(CN) - Habeas relief may still be available to the death-row inmate who committed suicide before the ineffective-counsel hearing he obtained, the 9th Circuit ruled.
Gregory Dickens died of an apparent suicide on Jan. 27, four days after the full 9th Circuit ruled that new evidence of Dickens' health conditions altered his previously exhausted claim of ineffective assistance of counsel.
The court refused Tuesday to vacate that opinion and dismiss the habeas petition as moot.
"No party disputes that we had jurisdiction at the time we decided this case. The untimely death of Dickens after our decision had been rendered does not 'deprive [this] court of jurisdiction retroactively,'" the unsigned order states.
Allowing the ruling to stand prejudices only the defense because Dickens is not alive for the hearing to which he would have been entitled, the judges said.

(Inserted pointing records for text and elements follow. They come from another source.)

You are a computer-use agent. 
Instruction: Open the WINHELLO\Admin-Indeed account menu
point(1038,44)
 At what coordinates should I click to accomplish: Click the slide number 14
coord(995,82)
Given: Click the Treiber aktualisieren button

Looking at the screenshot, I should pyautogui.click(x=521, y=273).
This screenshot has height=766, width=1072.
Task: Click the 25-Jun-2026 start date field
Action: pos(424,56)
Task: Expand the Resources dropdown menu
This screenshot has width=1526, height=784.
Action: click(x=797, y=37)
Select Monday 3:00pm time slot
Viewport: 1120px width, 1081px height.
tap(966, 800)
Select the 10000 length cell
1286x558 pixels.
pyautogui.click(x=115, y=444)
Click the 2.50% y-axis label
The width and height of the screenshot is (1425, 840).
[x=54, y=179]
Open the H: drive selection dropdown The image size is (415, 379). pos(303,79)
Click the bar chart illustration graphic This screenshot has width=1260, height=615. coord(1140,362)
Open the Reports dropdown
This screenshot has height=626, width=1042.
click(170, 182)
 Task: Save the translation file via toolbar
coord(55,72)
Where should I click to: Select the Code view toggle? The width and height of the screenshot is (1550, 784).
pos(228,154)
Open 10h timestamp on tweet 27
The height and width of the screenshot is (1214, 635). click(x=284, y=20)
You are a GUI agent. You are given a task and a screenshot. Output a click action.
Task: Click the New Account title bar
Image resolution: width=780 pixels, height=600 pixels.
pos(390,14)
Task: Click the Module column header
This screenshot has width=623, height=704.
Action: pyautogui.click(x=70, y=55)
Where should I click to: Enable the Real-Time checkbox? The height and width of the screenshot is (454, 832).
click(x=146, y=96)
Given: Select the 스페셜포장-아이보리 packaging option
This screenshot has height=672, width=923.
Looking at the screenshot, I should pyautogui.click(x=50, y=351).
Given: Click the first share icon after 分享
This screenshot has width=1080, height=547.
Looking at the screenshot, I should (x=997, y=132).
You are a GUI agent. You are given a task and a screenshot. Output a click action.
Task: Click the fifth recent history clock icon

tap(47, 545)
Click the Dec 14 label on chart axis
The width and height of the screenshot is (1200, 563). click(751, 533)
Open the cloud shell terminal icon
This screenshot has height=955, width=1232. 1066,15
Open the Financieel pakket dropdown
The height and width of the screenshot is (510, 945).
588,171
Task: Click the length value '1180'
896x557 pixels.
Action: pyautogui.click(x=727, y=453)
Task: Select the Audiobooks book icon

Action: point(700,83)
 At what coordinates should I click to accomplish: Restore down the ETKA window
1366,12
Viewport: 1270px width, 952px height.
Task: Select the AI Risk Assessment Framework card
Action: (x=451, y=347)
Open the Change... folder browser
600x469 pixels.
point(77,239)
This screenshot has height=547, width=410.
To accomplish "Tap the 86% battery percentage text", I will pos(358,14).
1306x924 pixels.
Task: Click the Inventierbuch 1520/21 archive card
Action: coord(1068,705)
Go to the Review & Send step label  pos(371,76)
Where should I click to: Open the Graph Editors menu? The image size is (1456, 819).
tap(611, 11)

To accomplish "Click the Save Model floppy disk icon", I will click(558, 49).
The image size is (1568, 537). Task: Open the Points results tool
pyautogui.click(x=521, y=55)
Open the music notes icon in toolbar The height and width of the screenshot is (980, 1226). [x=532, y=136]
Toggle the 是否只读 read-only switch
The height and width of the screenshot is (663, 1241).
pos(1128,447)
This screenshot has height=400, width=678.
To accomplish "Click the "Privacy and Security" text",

"The precedent set by the en banc panel in this case will undoubtedly affect cases now pending before this court," according to the order. "We see no reason to undo this precedent and force future panels to duplicate out efforts by re-deciding issues we have already resolved within the contours of article III."
Judge Consuelo Callahan, who was part of the initial dissent in January, again challenged the majority Tuesday.
Her paragraph-long opinion questions only the majority's reading of Martinez v. Ryan , which found that substantial ineffective assistance of counsel could establish cause for the default of an ineffective assistance claim.
"The en banc court divided on the Martinez issue and on another major issue, each of which might have received Supreme Court attention, neither of which will now," Callahan wrote.
Dickens was sentenced to death on felony murder and armed robbery charges after he provided Travis Amaral with a .38-caliber revolver used to kill Bryan and Laura Bernstein in 1991. The Bernsteins were stopped at a rest stop in Yuma, Ariz., when Amaral robbed the couple, shot them both in the head, and left the stop in a car Dickens drove.